Quarterly Letter to Clients - April 2016
In many past letters, we have noted the importance of increases in productivity, or output per man-hour worked, not only for improvements in the standard of living of our citizens, but also for the strength and growth of the economy.
Robert Gordon, a professor at Northwestern University, has authored a meticulously detailed history of productivity, the standard of living and economic growth in the United States since the Civil War. His book, The Rise and Fall of American Growth, 762 data-filled pages in length, is interesting as well as informative. It earned a spot, in fact, on The New York Times bestseller list after publication and has evoked praise from most economists, even though many don’t agree with Gordon’s forecasts.
Gordon considers the 1870-1970 period as one characterized by major innovations affecting our standard of living, including electric lighting, home appliances, motor vehicles, air travel, air conditioning, television and, in the later years, computers. Within this period, the 1930s were very difficult years, the time of the Great Depression, but ones in which misguided monetary and fiscal policies apparently were more the culprits than a lack of innovation. The early 1940s which followed were years of death and deprivation from World War II, but a time in which both innovation and output per man-hour soared as the citizenry of the United States did everything possible to provide goods and services for the war effort while continuing to provide necessities for the civilian population. Surprisingly, these higher levels of productivity stayed with us following the war.

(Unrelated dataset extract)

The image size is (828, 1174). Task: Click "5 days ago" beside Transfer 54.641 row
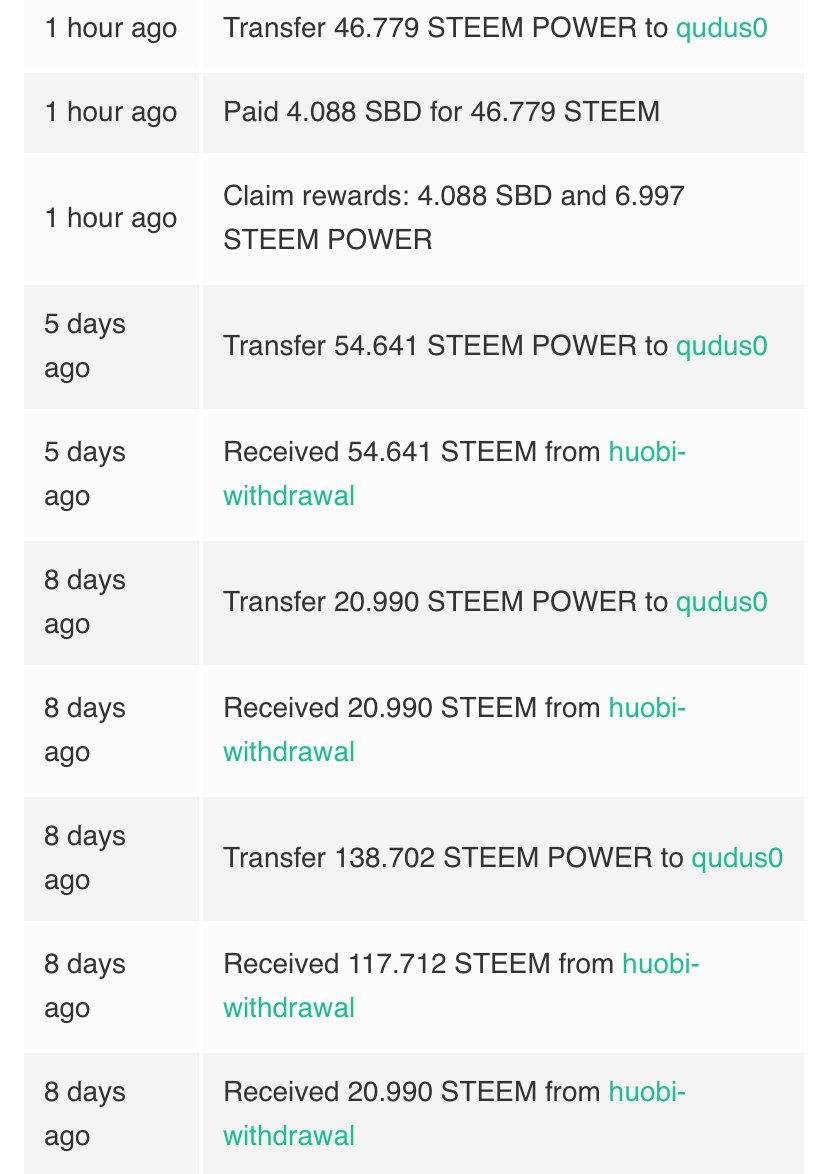85,346
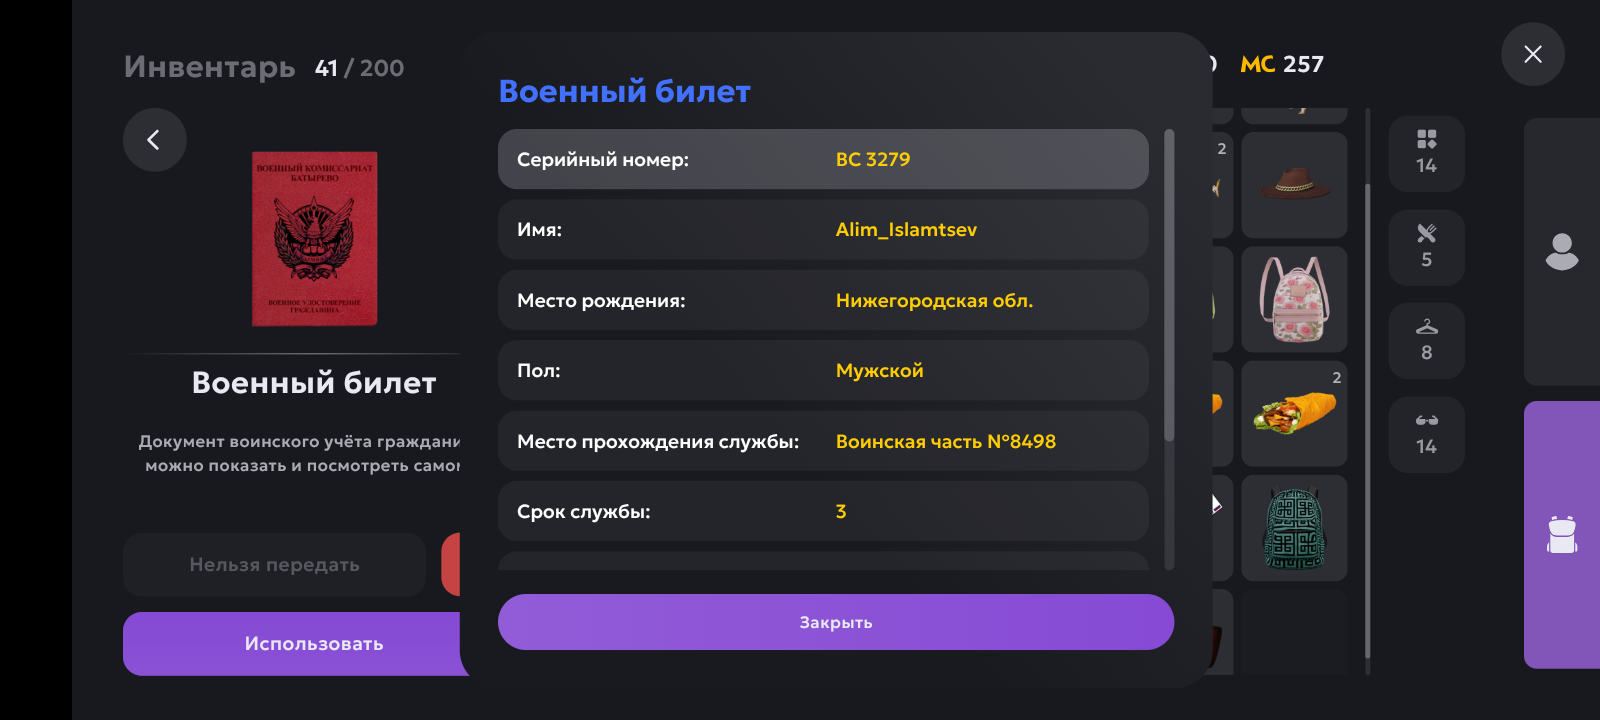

The author views the period since 1970, however, as one of gradually declining productivity except for some relatively short-lived upward blips, such as one which occurred in the interval between 1993 and 1998, when the stand-alone computer was linked to the rest of the world through the Internet. He notes that annual productivity grew by an annual average of 1.89% from 1920 to 1970, but by the more recent 2004-2014 period, the rate of growth had fallen to 0.40 %. More troubling is his conclusion that productivity growth will remain slow in the years ahead and overall growth of the economy even slower, in his words, “to a crawl.” He cites a number of headwinds to growth, including a lack of major innovations similar to those of the hundred years after 1870; increasing inequality of income; a decreasing impact from educational attainment; an aging population; and the rising debt of students and the federal government.
Although the data backing Gordon’s projections are impressive, many observers, particularly the techno-optimists of Silicon Valley, have felt that his projections are too pessimistic. We are in their camp. Even though computers and the Internet have been an important part of our life for quite a while, their impact and pervasiveness continue to grow rapidly. Witness a very efficient Amazon, as well as other Internet retailers, taking market share from traditional heavily-staffed stores, but now with only 7.5% of total retail volume. Marvel at the major medical advances facilitated by mainframes crunching vast amounts of data. See the many business efficiencies enabled by smartphones and tablets. Wait for many future productivity-enhancing applications of newer technologies such as small robots, drones, artificial intelligence, 3D printing, and driverless vehicles. And as always, be on the lookout for innovations not yet here, but sure to come, and in many cases, impossible to predict.
Rapid growth is not easy for large, long-established entities. Our economy is no exception. Some of the explosive growth of earlier years is not likely to be duplicated, except in shorter time segments, and in those periods, in response to dramatic new technological applications. Long term in the United States, if the past is any guide, we will probably show very respectable growth relative to the rest of the world, and with more positive surprises than disappointments. Near term, modest growth may well be more likely, and the challenge for us as investment managers will continue to be to find the best performing and reasonably priced companies in that environment for our clients. We will work hard at that task.